Die Vorabinformation richtete sich an Institutionen mit einer grossen Zielgruppe an sensitiven Personen. Solche Personen in Einzelhaushalten werden mit denjenigen Kommunikationsmassnahmen erreicht wie die breite Bevölkerung. Ob unsere Kommunikationsmassnahmen diesbezüglich zielführend sind, muss nun überprüft werden.

Warum wurde nicht schon von Beginn weg die ganze Bevölkerung in Uster informiert?

Die Energie Uster AG und die Stadt Uster haben die Bevölkerung über die Medien, die beiden Websites und die Social-Media-Kanäle informiert. Das sind die klassischen Kommunikationskanäle, um eine grössere Bevölkerungsgruppe zu erreichen. Was darüber hinaus zusätzlich hätte getan werden können, muss nun in der Aufarbeitung der letzten Tage geschehen.

Das sind alles passive Informationskanäle. Warum hat man nicht aktiv informiert?

Der aktivste Informationskanal ist in der Tat die Notfall-App Alertswiss. Dieser wurde wie schon gesagt bedauerlicherweise nicht eingesetzt. Darüber hinaus wurde versucht, über die erwähnten Kommunikationskanäle aktiv zu informieren und möglichst viele Personen zu erreichen. Wir werden diese Kanäle überprüfen.

Warum informierte die Stadt nicht, um welche Art Bakterien es sich handelt?

In der Kommunikation am Donnerstag wurde der Fokus bewusst auf die Vorsichtsmassnahmen gelegt.

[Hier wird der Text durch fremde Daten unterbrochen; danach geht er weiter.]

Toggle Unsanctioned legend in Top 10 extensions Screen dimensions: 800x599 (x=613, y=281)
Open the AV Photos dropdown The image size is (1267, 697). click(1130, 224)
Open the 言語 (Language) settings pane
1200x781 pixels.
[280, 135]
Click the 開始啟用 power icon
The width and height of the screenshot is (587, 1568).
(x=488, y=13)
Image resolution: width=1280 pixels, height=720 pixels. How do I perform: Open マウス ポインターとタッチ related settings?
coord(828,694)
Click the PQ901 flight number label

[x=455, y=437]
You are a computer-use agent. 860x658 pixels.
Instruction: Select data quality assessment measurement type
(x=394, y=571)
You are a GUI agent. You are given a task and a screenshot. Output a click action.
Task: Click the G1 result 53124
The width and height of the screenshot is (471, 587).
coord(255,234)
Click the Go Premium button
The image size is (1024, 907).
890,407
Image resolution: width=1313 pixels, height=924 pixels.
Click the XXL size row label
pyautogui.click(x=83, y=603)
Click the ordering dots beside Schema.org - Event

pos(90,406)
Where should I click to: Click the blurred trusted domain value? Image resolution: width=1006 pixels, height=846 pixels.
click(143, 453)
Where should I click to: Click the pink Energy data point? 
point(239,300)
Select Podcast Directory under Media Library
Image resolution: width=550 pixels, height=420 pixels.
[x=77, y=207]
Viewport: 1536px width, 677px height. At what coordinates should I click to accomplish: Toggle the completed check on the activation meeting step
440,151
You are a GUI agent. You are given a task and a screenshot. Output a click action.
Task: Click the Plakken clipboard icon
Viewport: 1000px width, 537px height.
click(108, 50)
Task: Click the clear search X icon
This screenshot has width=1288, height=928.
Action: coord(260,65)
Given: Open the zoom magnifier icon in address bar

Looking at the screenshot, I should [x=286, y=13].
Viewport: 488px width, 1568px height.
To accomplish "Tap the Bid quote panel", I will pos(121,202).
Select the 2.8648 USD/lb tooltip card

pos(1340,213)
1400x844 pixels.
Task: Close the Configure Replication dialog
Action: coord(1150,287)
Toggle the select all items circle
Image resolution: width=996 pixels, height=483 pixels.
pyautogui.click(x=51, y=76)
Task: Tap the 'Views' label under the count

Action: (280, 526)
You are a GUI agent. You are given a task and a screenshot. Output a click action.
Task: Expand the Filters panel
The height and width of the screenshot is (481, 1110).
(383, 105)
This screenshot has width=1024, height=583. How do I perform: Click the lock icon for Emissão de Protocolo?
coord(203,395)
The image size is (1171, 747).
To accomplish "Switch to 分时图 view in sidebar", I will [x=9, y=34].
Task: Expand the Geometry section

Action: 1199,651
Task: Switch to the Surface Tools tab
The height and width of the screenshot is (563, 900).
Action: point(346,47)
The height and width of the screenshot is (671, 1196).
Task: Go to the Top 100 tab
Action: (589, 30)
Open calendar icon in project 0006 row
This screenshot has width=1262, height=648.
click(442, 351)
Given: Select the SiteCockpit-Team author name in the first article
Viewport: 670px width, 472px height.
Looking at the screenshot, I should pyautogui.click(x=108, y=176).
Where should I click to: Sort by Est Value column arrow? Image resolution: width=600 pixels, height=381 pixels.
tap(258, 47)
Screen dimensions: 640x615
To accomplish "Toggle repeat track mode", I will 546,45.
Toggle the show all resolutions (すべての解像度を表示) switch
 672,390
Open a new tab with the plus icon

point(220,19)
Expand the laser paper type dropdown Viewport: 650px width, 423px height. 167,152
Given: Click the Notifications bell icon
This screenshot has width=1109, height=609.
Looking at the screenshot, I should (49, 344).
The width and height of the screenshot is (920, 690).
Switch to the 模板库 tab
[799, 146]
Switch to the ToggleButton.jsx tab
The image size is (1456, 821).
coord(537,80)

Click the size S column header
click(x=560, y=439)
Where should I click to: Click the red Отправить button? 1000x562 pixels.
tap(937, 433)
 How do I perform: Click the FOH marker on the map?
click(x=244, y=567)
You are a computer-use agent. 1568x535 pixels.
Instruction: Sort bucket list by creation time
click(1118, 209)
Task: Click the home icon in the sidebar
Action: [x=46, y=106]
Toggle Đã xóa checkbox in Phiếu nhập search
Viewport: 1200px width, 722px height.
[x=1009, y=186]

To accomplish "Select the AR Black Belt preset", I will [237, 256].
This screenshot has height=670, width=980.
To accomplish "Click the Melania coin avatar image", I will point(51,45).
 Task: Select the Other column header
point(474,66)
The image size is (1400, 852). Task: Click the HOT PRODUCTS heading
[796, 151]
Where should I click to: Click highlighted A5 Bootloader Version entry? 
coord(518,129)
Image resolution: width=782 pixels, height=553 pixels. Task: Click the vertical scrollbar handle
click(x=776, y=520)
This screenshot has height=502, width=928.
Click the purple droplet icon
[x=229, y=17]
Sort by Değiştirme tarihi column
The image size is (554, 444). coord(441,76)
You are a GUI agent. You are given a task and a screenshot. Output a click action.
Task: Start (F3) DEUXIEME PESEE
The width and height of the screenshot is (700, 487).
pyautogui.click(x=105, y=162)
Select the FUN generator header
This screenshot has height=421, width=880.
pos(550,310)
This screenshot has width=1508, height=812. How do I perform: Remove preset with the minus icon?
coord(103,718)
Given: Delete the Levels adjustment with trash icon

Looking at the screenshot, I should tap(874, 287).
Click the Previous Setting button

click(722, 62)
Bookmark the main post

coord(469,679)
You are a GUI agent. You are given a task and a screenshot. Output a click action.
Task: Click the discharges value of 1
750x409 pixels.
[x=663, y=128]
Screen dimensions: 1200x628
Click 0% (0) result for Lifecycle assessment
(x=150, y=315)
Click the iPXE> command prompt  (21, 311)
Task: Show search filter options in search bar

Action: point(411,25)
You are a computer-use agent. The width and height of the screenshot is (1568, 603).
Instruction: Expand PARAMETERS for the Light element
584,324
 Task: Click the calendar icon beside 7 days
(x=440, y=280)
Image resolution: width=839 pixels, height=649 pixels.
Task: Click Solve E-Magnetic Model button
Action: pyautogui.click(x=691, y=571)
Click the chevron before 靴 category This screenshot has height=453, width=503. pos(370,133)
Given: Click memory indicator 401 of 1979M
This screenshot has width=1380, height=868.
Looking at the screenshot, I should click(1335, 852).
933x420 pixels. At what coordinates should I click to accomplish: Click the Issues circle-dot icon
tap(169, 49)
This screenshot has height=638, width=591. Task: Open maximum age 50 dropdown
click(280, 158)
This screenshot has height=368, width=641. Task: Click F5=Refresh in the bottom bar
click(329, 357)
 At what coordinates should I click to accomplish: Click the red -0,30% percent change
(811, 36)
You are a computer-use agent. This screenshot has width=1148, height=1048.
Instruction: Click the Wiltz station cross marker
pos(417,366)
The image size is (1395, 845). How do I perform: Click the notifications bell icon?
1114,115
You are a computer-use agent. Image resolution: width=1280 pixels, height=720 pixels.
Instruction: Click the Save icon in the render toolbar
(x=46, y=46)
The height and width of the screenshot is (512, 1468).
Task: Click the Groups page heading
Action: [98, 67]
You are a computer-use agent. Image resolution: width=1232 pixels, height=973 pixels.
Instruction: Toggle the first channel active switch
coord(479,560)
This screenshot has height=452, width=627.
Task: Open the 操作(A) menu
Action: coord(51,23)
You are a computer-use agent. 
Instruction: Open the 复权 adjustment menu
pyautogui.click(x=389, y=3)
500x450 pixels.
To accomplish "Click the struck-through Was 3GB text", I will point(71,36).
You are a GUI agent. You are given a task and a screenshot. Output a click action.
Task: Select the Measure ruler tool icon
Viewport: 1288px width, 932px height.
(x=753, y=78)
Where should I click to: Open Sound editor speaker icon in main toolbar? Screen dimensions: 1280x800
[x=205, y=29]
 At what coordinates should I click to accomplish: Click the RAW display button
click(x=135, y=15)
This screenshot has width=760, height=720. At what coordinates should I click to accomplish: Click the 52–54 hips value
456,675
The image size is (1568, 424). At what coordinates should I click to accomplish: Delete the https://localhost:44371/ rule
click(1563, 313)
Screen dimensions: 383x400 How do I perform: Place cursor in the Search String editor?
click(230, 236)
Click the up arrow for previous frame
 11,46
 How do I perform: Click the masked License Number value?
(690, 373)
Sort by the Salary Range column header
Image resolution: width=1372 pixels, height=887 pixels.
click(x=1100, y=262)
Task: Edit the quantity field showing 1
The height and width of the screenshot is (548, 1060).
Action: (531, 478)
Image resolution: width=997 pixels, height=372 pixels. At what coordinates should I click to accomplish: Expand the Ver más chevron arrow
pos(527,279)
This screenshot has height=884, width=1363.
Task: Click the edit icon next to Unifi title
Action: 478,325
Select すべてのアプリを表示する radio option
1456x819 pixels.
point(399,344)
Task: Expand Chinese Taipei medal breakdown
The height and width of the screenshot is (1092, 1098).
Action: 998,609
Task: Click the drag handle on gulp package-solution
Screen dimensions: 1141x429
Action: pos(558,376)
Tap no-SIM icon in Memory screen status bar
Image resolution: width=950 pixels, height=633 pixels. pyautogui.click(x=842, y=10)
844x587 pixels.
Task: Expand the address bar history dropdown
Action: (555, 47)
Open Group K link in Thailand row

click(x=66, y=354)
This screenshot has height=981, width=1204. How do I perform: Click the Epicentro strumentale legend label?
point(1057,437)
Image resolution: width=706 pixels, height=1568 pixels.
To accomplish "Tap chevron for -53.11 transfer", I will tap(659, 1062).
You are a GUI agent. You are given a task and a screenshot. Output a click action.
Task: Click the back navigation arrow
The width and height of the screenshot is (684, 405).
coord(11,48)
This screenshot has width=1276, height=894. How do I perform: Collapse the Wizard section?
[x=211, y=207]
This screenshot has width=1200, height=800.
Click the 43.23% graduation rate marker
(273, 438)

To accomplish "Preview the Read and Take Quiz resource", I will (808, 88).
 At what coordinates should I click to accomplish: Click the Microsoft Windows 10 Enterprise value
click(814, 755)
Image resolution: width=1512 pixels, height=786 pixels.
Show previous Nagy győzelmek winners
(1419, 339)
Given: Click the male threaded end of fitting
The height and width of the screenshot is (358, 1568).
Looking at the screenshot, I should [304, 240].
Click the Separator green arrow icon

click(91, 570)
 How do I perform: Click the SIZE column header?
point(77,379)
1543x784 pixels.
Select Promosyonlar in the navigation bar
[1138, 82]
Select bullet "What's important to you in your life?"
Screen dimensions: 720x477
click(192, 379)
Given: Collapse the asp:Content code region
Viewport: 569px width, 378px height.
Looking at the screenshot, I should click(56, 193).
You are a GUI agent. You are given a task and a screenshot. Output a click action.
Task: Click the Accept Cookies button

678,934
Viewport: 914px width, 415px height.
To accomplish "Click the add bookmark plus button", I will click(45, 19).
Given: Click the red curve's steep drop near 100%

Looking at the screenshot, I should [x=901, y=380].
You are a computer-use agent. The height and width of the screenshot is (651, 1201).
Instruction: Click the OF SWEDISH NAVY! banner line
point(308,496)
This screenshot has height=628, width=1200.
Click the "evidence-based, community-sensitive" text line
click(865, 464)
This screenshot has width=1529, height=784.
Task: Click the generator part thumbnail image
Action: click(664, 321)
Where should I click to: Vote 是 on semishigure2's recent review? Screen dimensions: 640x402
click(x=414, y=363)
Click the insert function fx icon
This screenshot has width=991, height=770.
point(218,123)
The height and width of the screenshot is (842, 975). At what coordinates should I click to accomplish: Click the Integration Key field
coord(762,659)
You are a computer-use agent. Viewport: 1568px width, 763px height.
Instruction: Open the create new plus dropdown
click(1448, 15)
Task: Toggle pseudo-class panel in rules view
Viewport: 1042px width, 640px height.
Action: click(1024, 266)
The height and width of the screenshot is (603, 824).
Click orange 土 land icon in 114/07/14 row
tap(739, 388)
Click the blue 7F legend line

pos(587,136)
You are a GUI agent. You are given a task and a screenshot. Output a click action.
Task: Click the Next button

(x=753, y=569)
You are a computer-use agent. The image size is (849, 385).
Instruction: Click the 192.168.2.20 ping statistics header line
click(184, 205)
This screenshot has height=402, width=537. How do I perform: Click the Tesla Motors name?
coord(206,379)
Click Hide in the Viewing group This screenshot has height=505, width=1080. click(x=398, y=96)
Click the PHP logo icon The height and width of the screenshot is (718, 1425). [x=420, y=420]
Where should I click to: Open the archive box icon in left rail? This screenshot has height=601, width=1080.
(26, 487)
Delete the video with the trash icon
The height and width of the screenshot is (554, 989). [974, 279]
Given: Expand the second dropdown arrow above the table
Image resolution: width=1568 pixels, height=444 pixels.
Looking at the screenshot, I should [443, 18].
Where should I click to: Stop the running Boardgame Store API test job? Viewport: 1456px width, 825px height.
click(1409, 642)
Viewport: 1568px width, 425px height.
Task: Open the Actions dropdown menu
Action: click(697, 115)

Weshalb später diese Information nicht nachgereicht wurde, muss im Rahmen der Aufarbeitung geprüft werden. 

Was sind die nächsten Schritte?

Als Nächstes wird die Energie Uster AG zusammen mit der Gemeindeführungsorganisation (GFO) der Stadt Uster die Kommunikationsmassnahmen im Detail überprüfen und die nötigen Anpassungen im Krisenkommunikationskonzept vornehmen.

Bis wann kann die Bevölkerung mit der Aufarbeitung rechnen?

Wann das so weit ist, kann ich zurzeit noch nicht sagen.